[英]map and deep object with Ramda
我需要按“段”属性过滤,在这种情况下,我需要按段过滤:[名称:“一般]
我有以下数组
const lines = [{
id: 1191,
name: "dev",
segments: []
},
{
id: 1192,
name: "credit",
folder: "Embarazadas",
segments: [{
"name": "general",
},
{
"name": "custom",
}
]
},
{
id: 1311,
name: "box",
segments: [{
"name": "custom",
"line_id": 1431,
"id": 21,
"active": true
}]
},
{
id: 2000,
name: "sin folder",
folder: null,
segments: [{
"name": "custom",
},
{
"name": "general",
}
],
},
{
id: 2000,
name: "credit card",
segments: [{
"name": "general",
}],
},
]
我需要使用段“通用”获取所有对象
我试过用 Ramda 做这个,但我没有得到结果,首先我做了一个线条图,然后是一个过滤器。 问题是有时段属性到达空
const filterLinesBySegments = (lines) => {
const filter = (line) => {
const hasSegments =R.filter(seg => seg["name"] === "general")(line.segments)

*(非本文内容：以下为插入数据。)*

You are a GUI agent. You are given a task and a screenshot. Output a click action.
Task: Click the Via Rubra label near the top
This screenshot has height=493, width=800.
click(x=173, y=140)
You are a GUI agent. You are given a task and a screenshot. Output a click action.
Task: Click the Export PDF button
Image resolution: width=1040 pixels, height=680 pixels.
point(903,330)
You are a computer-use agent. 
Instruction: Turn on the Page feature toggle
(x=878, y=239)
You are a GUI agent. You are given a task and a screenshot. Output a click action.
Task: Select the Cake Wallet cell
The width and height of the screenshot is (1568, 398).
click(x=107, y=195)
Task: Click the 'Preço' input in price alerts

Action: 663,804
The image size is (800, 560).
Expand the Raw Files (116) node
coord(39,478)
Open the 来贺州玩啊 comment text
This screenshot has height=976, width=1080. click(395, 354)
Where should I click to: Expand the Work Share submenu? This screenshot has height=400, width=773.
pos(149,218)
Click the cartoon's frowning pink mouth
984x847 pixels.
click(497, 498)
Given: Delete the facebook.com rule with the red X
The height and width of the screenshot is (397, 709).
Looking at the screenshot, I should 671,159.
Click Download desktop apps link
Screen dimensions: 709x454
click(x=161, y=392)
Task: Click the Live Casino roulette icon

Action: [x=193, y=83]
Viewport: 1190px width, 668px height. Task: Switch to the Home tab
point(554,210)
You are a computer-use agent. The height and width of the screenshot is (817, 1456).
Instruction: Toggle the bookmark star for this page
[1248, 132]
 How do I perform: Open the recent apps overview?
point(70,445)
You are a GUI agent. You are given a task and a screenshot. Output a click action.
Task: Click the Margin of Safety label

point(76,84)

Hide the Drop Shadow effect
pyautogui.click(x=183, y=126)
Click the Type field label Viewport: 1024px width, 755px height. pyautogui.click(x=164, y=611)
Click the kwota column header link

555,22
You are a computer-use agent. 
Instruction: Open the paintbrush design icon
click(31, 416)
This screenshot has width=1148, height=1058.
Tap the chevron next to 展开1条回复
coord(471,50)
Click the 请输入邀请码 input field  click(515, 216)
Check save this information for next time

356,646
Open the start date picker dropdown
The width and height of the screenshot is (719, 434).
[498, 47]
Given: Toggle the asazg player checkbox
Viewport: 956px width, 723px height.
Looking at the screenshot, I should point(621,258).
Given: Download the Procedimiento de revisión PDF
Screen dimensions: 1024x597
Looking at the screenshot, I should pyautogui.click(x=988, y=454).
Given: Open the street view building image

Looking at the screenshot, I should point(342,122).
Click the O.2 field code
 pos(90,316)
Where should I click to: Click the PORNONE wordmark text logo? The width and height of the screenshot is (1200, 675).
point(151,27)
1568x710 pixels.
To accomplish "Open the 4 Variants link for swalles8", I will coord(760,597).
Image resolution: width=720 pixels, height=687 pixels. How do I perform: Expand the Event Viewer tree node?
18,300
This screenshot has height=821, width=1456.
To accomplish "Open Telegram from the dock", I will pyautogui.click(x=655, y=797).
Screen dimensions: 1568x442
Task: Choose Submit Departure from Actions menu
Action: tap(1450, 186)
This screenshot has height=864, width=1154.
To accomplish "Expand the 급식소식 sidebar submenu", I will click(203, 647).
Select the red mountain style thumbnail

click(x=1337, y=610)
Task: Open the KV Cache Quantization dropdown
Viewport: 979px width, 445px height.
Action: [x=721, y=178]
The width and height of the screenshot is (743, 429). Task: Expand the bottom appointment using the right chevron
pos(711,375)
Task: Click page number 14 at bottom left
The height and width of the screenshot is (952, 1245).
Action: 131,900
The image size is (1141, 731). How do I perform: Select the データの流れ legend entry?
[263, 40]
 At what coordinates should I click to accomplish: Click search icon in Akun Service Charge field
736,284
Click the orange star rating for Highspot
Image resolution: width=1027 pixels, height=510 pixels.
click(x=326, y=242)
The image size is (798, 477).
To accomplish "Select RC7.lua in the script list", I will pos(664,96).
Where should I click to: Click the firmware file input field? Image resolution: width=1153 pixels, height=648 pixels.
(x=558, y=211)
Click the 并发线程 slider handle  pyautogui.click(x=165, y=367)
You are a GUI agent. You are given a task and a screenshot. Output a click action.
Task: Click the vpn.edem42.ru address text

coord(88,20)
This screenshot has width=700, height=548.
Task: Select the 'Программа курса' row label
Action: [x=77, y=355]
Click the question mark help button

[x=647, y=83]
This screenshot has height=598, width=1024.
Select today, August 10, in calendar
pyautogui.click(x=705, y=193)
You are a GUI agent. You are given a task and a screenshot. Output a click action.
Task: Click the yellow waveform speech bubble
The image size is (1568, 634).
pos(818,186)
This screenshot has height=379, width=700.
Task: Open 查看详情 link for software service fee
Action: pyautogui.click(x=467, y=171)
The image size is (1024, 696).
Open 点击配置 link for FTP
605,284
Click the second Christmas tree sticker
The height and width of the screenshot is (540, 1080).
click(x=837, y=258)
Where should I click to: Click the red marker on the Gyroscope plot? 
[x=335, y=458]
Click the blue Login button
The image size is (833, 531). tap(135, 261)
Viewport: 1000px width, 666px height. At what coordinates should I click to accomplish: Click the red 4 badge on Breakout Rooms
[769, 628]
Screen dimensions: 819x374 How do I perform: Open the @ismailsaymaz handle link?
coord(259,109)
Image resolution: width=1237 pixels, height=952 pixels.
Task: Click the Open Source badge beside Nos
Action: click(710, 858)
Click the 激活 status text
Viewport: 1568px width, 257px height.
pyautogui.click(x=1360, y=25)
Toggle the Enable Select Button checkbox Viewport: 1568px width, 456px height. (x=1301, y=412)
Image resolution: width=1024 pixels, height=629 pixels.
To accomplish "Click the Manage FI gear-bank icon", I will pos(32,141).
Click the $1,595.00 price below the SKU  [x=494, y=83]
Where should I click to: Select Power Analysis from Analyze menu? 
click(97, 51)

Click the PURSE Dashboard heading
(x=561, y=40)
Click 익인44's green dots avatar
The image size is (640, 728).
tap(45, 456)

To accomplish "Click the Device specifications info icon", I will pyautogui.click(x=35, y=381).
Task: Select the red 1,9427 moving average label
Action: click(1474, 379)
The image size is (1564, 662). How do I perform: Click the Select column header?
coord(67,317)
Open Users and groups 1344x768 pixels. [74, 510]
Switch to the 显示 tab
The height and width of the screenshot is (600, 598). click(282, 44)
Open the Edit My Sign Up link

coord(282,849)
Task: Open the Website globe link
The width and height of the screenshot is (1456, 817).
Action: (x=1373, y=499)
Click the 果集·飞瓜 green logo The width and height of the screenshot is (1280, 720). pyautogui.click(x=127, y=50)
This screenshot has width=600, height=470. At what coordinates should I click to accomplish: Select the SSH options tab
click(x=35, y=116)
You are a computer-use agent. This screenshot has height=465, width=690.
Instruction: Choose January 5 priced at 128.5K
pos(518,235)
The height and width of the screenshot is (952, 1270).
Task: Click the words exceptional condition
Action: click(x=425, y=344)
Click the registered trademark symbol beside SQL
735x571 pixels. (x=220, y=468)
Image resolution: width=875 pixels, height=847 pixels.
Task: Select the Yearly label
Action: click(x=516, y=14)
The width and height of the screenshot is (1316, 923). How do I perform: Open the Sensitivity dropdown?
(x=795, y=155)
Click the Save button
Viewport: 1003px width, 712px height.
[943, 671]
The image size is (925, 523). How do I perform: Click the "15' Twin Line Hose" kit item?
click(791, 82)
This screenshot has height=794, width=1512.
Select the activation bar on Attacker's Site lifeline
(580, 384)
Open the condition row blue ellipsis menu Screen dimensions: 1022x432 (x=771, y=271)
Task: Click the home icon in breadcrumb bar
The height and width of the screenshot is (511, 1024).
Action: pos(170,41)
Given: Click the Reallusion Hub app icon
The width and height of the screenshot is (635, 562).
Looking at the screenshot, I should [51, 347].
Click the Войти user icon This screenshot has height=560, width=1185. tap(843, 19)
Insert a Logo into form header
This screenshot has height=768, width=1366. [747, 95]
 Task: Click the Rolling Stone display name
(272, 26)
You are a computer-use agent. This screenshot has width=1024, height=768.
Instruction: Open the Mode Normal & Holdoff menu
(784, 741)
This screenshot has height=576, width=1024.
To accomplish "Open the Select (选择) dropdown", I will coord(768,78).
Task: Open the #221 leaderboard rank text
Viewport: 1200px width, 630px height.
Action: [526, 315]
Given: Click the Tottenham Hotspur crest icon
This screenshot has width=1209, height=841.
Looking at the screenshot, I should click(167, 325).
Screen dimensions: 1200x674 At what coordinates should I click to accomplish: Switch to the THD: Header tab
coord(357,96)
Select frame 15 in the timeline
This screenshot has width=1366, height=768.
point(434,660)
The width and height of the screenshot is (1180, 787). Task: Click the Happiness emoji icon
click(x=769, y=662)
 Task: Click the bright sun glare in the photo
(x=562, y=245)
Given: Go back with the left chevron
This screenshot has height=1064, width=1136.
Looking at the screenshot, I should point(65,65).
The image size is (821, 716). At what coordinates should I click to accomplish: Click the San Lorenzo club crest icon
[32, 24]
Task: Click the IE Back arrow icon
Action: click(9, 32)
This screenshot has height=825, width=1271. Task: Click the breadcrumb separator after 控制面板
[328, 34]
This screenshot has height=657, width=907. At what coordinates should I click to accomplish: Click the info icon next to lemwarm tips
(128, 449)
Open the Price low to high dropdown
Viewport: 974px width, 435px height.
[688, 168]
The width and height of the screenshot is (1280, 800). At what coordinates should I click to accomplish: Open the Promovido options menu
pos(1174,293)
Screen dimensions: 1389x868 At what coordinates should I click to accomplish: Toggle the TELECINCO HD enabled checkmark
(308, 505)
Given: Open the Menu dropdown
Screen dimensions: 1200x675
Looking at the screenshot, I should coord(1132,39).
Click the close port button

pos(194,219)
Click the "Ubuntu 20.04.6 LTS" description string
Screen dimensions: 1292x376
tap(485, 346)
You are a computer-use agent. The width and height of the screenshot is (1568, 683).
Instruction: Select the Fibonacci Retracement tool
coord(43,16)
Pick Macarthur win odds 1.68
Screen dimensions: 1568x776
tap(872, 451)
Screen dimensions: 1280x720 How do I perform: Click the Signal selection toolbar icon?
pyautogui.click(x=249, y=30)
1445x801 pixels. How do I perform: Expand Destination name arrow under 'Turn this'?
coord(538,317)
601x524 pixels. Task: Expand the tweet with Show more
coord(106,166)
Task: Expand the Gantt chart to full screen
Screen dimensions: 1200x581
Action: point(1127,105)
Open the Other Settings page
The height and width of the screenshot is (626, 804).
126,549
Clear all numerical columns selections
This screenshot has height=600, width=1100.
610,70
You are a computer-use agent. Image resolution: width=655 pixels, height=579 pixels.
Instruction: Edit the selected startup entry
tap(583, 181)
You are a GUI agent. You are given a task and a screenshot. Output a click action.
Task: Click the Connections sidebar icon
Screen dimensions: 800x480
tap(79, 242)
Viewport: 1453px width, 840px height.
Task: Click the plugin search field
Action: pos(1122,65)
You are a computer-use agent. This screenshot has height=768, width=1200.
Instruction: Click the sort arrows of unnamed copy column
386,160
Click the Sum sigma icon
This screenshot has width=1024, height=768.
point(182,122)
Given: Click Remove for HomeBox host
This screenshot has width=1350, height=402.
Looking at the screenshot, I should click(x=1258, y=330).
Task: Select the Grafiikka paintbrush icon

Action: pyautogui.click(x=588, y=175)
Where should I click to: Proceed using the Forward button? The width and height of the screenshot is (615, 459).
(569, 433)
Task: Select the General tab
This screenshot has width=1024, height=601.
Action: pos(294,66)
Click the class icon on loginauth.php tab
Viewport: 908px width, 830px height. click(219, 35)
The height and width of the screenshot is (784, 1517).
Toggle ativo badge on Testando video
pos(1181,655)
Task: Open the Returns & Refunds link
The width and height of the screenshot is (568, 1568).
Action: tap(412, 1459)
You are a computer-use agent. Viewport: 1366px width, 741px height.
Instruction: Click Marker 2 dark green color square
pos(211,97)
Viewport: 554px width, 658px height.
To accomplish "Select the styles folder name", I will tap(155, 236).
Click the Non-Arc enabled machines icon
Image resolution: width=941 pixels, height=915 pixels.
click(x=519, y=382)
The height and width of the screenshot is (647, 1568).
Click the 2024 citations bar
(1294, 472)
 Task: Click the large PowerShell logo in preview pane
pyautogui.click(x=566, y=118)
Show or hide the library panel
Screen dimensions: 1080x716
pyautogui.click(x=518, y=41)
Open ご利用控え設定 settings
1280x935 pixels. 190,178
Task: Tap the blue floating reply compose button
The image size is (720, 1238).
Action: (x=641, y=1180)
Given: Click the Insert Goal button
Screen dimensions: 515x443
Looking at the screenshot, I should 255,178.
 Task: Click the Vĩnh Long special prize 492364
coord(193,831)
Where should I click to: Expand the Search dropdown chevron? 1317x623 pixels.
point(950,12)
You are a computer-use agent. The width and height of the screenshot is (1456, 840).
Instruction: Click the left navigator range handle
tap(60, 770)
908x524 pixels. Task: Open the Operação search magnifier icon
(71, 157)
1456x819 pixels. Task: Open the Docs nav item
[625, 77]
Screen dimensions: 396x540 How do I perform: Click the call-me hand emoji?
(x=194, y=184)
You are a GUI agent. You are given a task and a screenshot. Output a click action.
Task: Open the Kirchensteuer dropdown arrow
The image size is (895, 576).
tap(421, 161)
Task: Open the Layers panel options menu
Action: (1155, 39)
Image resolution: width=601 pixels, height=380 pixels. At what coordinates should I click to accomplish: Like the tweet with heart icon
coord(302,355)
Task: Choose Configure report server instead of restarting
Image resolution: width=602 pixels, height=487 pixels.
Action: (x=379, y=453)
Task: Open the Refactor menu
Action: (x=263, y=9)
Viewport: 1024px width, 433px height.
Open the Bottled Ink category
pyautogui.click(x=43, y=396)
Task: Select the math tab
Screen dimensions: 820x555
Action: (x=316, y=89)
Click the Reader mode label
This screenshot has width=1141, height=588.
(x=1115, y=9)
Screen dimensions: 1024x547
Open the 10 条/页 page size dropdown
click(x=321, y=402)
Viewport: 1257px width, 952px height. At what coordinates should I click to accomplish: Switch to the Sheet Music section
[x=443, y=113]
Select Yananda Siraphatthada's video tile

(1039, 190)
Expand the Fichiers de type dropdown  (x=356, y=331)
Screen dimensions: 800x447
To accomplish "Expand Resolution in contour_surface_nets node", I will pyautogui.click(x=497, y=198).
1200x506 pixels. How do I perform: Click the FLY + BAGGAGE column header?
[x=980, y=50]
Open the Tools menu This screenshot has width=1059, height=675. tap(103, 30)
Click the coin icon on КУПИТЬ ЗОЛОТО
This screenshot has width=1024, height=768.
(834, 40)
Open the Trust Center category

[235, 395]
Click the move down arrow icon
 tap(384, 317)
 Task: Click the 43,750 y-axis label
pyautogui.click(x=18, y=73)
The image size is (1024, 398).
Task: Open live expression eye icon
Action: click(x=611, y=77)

const newLine = R.compose(
R.assoc("segments", hasSegments),
)(line)
return newLine
}
const new= R.map(item => {
return R.filter(line => {
return filter(line)
})(item)
})(lines)
return new;
}
要仅保留具有一般段的行,您可以使用 R.filter 和 R.where 来按特定属性进行过滤。 由于segments
是一个数组,因此使用R.any 来搜索某些对象是否具有general
name
。
要从段中删除自定义,您可以进化对象的段,并拒绝name: custom
所有项目。
const { filter, where, any, propEq, reject, evolve, pipe, map } = R const filterLinesBySegments = filter(where({ segments: any(propEq('name', 'general')) })) const filterCustomFromSegments = evolve({ segments: reject(propEq('name', 'custom')) }) const fn = pipe( filterLinesBySegments, map(filterCustomFromSegments), ) const lines = [{"id":1191,"name":"dev","segments":[]},{"id":1192,"name":"credit","folder":"Embarazadas","segments":[{"name":"general"},{"name":"custom"}]},{"id":1311,"name":"box","segments":[{"name":"custom","line_id":1431,"id":21,"active":true}]},{"id":2000,"name":"sin folder","folder":null,"segments":[{"name":"custom"},{"name":"general"}]},{"id":2000,"name":"credit card","segments":[{"name":"general"}]}] const result = fn(lines) console.log(result)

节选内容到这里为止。